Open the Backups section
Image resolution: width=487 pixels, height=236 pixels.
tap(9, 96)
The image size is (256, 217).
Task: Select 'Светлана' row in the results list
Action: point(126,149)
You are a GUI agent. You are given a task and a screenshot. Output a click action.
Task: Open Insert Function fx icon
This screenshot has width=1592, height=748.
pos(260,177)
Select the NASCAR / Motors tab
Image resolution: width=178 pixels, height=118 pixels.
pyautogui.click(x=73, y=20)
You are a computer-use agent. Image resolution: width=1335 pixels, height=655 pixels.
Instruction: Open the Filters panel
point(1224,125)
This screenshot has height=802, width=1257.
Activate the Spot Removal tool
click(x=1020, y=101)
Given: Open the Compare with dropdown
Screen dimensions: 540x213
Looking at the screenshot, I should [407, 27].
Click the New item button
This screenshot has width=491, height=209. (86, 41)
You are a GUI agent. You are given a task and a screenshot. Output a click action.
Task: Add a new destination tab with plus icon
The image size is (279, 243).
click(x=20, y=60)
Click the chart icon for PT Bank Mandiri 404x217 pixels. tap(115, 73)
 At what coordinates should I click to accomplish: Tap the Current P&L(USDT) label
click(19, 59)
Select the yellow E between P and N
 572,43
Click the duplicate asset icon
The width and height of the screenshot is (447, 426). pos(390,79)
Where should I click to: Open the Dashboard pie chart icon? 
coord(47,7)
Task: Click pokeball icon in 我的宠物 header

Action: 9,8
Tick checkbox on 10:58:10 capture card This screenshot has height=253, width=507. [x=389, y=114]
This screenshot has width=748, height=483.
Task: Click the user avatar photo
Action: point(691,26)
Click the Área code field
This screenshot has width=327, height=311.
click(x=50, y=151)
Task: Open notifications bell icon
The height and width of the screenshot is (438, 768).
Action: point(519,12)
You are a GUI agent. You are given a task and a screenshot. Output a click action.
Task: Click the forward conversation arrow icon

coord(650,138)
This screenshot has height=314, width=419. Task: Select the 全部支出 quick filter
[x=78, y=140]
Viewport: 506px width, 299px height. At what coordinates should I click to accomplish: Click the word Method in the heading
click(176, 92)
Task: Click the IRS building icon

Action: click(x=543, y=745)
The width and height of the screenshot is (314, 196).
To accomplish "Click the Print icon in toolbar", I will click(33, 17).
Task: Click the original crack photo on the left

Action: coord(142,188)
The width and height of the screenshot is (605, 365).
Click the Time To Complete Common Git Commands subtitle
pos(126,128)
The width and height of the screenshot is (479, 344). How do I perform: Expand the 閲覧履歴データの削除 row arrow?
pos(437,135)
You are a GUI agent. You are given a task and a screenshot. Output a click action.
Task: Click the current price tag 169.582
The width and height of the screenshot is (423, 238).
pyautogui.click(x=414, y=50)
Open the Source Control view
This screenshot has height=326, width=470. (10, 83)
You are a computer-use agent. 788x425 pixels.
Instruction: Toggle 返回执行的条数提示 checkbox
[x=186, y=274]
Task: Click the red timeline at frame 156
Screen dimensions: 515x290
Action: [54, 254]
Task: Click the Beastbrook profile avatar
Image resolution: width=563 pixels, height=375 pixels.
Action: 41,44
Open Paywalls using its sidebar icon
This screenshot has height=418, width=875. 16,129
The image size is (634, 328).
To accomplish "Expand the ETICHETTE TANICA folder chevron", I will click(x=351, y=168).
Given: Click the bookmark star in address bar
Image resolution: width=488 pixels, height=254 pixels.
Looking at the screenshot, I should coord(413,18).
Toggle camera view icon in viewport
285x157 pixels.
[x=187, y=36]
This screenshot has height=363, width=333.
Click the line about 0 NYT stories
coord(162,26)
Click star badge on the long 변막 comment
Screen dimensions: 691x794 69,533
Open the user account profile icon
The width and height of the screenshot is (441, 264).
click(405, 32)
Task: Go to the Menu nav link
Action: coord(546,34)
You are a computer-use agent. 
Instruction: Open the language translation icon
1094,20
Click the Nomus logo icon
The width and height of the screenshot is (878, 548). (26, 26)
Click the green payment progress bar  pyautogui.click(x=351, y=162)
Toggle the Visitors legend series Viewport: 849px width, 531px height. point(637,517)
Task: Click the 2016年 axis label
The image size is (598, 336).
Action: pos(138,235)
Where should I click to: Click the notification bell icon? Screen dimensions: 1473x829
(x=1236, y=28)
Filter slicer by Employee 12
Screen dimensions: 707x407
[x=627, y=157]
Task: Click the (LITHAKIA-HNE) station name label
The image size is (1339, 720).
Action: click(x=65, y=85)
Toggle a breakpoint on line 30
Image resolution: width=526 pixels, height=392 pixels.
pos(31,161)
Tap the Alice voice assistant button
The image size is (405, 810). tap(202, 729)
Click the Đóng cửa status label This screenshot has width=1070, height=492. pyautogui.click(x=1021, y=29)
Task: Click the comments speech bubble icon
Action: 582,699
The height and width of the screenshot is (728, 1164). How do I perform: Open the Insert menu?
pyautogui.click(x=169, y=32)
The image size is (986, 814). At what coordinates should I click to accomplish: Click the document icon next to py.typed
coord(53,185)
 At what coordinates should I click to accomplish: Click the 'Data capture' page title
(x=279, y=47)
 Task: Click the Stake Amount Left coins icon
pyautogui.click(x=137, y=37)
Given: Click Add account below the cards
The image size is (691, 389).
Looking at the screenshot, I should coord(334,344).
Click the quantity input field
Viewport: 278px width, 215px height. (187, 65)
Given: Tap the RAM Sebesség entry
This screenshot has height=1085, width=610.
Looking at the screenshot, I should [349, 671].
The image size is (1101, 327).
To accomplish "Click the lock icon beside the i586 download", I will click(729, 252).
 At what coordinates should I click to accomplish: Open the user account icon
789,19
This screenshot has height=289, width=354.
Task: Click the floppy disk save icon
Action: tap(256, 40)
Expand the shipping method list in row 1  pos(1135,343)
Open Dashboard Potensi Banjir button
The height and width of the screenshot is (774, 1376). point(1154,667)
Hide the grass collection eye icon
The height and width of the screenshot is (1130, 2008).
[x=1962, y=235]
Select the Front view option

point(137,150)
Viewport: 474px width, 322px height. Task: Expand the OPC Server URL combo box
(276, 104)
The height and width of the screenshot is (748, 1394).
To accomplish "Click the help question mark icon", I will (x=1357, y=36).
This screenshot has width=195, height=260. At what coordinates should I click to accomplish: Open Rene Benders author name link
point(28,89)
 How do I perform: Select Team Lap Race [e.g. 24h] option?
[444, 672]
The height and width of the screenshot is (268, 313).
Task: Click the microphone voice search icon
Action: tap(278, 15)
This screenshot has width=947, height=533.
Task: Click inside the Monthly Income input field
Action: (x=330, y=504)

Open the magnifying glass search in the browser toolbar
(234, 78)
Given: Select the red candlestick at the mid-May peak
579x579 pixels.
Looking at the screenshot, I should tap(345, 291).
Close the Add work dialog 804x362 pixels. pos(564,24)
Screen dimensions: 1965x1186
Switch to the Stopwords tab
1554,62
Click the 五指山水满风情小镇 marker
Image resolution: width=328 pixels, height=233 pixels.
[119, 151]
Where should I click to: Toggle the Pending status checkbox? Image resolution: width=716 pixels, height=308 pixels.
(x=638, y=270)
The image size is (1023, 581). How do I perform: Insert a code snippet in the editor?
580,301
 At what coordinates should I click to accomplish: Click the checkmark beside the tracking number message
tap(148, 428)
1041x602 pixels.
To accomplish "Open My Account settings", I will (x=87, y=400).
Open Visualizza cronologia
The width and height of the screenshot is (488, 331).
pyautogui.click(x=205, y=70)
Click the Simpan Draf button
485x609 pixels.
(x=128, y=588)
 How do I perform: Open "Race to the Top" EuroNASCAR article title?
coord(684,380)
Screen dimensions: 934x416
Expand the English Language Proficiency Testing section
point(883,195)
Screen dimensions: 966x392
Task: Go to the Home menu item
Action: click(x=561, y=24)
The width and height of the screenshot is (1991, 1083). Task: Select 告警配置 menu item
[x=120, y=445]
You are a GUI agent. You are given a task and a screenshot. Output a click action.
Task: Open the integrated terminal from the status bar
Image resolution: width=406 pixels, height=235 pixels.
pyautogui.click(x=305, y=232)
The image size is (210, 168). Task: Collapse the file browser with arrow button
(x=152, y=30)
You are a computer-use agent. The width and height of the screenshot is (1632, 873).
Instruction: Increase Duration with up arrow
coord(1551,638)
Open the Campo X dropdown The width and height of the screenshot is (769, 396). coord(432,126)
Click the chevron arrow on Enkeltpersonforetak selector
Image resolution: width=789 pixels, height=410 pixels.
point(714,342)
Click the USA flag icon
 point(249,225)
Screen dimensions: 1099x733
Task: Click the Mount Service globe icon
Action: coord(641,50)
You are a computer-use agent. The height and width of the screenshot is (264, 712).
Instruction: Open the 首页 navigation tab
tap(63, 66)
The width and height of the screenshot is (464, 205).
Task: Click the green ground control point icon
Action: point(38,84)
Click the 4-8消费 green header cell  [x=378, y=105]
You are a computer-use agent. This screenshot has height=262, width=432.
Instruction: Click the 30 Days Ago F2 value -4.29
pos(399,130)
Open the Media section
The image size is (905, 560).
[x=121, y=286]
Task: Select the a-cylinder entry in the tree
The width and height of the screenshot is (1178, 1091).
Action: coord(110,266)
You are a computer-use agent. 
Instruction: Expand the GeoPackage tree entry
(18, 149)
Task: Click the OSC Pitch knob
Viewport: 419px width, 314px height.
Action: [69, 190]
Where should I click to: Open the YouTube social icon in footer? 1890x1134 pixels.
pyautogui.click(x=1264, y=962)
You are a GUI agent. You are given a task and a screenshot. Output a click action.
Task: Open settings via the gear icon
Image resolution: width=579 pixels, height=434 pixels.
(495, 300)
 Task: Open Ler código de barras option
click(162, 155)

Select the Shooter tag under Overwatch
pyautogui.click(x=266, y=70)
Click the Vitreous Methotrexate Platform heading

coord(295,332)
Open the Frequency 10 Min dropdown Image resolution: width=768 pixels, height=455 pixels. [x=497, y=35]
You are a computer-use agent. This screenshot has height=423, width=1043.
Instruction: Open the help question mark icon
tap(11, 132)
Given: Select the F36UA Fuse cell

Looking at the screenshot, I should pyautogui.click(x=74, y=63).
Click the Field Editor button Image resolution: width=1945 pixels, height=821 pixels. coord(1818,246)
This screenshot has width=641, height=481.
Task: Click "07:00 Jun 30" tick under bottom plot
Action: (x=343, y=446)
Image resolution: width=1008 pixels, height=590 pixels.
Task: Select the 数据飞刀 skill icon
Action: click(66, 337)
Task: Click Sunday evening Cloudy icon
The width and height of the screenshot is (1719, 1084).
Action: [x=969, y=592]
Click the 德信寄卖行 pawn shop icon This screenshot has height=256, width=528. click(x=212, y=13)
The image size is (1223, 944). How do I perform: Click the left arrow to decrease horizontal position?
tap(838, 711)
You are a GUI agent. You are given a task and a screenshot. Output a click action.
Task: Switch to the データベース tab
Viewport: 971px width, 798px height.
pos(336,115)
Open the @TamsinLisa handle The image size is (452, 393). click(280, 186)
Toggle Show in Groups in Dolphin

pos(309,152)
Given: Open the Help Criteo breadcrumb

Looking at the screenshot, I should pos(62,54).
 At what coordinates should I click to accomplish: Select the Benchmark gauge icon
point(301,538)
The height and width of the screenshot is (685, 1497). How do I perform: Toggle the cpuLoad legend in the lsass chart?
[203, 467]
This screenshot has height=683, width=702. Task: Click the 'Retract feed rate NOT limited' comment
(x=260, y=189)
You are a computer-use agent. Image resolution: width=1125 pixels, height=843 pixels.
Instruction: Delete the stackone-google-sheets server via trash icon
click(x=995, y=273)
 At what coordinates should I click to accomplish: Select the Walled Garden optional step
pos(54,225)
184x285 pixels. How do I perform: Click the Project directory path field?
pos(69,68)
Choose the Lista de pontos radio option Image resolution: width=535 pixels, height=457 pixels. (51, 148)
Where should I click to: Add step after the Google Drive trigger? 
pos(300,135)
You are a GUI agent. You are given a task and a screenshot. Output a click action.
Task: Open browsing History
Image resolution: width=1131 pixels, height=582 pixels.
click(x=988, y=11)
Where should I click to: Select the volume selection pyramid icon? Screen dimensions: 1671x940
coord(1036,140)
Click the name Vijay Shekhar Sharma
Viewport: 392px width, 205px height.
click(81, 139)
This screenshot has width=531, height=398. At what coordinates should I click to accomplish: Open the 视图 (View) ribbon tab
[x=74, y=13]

**Exercise directions:** Copy out the records above verbatim, beginning with the line that contains "Task: Open Ler código de barras option" and continuing through the line that contains "Looking at the screenshot, I should pyautogui.click(x=74, y=63).", with both of those lines included.

**Correct output:**
 Task: Open Ler código de barras option
click(162, 155)

Select the Shooter tag under Overwatch
pyautogui.click(x=266, y=70)
Click the Vitreous Methotrexate Platform heading

coord(295,332)
Open the Frequency 10 Min dropdown Image resolution: width=768 pixels, height=455 pixels. [x=497, y=35]
You are a computer-use agent. This screenshot has height=423, width=1043.
Instruction: Open the help question mark icon
tap(11, 132)
Given: Select the F36UA Fuse cell

Looking at the screenshot, I should pyautogui.click(x=74, y=63).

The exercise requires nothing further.